At a time when jobs were not available to women, they supported themselves by spinning and weaving, making candles and lace, baking bread and brewing beer. In an age when child brides as young as 9 and 10 were common, when rape and kidnapping were accepted strategies for forcing girls into marriage, and girls were officially excluded from education and spiritual development, the Beguines provided safe haven for young women, gathering regularly for study and prayer, and celebrating Holy Communion. Not surprisingly, they found themselves in the crosshairs of ecclesial authority and paid a high price for their faithfulness.
Marguerite Porete was audacious enough to write a book about the feminine aspects of love and of God. Her book, The Mirror of Simple Souls, was burned in a public square in Paris with the accompanying threat that, if she did not stop writing, she would be next. She refused to relent. Inquisition officials imprisoned her for over a year, and on June 1, 1310, in that same square, she was burned at the stake.
The following year Pope Clement V accused the Beguines of heresy and officially banned the movement, leading to its slow demise. But their spiritual descendants survived until last year, when Marcella Pattyn, known as “the world’s last Beguine,” died in the Belgian beguinage of Kortrijk on April 14, 2013, at the age of 92. Renewed interest in the movement is taking root in Europe, with new communities of women calling themselves Beguines arising in many corners.
One of the most compelling aspects about the Beguines to me is that they were attempting to live faithfully in a context that, though separated by eight centuries, closely parallels our own. The Holy Roman Empire was far-reaching in its oppressive power. The Crusades were fueling fear and anti-Muslim hatred. And the massive amount of resources required to transport hundreds of thousands of soldiers, horses, and weapons across two continents in their multiple efforts to reclaim Jerusalem from the Muslim Saracens left many Europeans impoverished, with a wide gap between the wealthy and the poor.

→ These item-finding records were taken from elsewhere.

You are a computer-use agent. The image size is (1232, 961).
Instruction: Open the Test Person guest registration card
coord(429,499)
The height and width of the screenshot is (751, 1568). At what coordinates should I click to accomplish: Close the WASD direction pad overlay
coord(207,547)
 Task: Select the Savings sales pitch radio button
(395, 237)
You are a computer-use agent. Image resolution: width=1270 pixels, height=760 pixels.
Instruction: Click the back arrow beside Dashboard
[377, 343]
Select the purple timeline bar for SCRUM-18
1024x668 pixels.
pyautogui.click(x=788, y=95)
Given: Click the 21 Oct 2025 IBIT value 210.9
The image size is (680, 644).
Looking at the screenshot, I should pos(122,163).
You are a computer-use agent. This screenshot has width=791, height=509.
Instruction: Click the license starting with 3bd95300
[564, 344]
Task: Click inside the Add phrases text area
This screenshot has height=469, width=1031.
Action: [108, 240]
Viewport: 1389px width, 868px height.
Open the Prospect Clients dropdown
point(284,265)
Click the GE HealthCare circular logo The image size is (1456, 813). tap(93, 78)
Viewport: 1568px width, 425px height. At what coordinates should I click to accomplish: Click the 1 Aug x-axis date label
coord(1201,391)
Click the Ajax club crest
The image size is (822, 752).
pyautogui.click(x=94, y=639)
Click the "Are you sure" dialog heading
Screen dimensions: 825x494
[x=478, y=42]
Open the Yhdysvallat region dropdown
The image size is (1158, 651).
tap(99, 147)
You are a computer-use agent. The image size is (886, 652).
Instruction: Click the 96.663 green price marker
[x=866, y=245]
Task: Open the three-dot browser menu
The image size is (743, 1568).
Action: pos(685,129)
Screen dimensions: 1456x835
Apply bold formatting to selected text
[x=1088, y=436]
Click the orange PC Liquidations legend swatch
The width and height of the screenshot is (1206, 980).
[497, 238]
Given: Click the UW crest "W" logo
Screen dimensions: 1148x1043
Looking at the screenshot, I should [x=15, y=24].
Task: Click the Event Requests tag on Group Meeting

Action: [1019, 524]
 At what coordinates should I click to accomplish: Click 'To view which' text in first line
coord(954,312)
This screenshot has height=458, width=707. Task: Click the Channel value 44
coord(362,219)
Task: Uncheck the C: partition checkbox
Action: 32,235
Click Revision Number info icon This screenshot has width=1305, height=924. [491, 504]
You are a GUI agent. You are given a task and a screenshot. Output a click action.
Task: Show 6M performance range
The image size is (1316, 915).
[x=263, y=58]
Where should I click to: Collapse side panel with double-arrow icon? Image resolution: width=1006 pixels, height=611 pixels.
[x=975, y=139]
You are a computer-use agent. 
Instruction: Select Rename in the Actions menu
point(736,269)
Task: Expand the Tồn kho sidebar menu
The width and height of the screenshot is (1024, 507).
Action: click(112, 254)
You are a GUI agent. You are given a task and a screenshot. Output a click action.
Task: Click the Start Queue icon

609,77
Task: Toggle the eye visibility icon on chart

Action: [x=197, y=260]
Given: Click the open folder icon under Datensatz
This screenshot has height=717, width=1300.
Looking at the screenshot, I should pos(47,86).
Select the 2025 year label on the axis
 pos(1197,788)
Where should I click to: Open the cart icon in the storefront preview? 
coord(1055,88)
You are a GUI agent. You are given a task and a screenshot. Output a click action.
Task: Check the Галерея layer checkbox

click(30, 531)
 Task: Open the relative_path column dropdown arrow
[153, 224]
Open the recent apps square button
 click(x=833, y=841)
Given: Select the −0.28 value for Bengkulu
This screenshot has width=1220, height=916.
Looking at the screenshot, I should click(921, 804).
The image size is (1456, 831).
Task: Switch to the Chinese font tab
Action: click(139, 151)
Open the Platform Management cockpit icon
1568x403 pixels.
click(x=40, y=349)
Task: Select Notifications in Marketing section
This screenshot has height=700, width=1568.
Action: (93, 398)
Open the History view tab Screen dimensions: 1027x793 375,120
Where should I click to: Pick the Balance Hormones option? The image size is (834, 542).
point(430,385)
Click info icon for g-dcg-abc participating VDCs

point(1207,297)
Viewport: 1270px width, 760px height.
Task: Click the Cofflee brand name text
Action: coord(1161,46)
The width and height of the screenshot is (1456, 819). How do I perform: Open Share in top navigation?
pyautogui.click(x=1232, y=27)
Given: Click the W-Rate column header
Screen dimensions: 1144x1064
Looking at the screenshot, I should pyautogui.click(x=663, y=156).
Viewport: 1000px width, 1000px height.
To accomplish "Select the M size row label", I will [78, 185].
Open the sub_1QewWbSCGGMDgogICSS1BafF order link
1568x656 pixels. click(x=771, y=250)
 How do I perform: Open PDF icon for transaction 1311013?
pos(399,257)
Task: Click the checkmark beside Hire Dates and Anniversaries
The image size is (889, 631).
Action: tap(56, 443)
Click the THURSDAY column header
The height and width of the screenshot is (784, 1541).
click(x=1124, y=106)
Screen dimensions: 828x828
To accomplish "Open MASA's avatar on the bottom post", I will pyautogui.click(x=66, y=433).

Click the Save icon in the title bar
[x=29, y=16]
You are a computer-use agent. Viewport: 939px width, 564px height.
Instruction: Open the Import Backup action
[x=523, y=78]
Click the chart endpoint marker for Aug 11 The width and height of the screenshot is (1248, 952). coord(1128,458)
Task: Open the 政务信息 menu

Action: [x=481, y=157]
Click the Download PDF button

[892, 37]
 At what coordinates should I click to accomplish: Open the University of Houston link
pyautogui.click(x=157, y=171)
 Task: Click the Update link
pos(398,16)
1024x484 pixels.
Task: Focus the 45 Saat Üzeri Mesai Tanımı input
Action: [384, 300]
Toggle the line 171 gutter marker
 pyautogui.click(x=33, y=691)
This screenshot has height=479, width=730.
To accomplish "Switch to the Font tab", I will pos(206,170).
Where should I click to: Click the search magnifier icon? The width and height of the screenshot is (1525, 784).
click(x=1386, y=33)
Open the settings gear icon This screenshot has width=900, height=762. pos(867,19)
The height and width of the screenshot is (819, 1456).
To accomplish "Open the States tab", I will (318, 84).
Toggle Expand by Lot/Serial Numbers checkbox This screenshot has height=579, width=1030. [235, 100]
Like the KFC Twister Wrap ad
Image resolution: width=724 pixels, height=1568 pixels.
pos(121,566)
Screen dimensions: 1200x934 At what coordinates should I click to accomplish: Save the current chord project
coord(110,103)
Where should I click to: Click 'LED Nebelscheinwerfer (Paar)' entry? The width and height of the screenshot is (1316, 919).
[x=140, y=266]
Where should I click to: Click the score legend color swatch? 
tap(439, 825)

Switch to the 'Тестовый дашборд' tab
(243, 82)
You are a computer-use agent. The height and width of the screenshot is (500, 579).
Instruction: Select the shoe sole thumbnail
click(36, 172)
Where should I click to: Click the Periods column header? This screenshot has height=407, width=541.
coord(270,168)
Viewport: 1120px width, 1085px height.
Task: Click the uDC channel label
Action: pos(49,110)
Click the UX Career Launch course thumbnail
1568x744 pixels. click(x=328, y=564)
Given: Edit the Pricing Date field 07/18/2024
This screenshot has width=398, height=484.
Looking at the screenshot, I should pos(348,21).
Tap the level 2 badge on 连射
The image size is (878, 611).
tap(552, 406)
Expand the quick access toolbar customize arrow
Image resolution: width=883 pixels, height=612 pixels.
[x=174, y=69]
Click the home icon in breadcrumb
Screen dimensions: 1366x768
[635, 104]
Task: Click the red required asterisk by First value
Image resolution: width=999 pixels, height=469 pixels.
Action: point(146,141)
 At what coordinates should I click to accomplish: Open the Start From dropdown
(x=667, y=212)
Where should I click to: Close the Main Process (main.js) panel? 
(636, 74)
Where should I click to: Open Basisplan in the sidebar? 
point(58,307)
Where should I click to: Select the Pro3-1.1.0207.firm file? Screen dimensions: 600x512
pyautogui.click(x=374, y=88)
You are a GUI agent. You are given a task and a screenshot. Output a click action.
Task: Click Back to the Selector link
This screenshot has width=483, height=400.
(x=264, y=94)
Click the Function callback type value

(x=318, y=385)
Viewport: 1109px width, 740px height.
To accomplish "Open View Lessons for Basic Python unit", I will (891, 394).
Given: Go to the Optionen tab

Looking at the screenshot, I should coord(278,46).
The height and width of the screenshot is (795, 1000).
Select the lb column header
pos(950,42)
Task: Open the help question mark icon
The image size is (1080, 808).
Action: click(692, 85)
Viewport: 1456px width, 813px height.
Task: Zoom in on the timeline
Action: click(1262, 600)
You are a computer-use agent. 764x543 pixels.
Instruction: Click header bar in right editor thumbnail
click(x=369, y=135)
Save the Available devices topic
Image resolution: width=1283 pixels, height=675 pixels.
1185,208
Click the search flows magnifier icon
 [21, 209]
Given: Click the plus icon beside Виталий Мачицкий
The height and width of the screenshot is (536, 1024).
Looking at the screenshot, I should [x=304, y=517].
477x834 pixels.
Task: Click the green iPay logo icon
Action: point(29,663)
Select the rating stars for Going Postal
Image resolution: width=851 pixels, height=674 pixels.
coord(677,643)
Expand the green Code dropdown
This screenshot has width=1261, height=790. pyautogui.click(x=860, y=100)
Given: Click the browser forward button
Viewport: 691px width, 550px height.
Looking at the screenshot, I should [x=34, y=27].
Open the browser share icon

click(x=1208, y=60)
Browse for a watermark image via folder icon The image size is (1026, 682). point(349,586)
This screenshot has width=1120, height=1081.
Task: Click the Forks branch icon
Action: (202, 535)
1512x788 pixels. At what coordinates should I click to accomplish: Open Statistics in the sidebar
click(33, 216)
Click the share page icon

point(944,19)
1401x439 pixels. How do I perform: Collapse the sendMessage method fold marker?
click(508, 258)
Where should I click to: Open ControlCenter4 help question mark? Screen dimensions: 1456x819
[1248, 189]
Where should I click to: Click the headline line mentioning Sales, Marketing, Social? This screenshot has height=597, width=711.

Thirteen Belgian beguinages, in various stages of preservation, have been designated UNESCO World Heritage Sites. I visited eight of them—from the narrow cobblestoned streets and tiny whitewashed apartments of Kortrijk to the large, walled compound surrounded by canals and encompassing a field of daffodils in Bruges. A few have small museums where visitors can sip Beguine beer, or sample an oatmeal biscuit made according to an ancient Beguine recipe with honey and marigold leaves.
I took it all in, but my favorite site was St. Agnes’s Church. What I loved most about the frescoes there is that, tucked subtly into the bottom right corner of most of them, is a pair, or a small huddle, of Beguines, in their plain gray dress and white head coverings. Observing. Taking in the rich history of the biblical scenes and the audacious witness of the women saints—the legacy that they received and embraced.Just as I am trying to take in their witness. Being reminded as I ponder their faithfulness and courage that we can accomplish in community far more than we can ever do alone.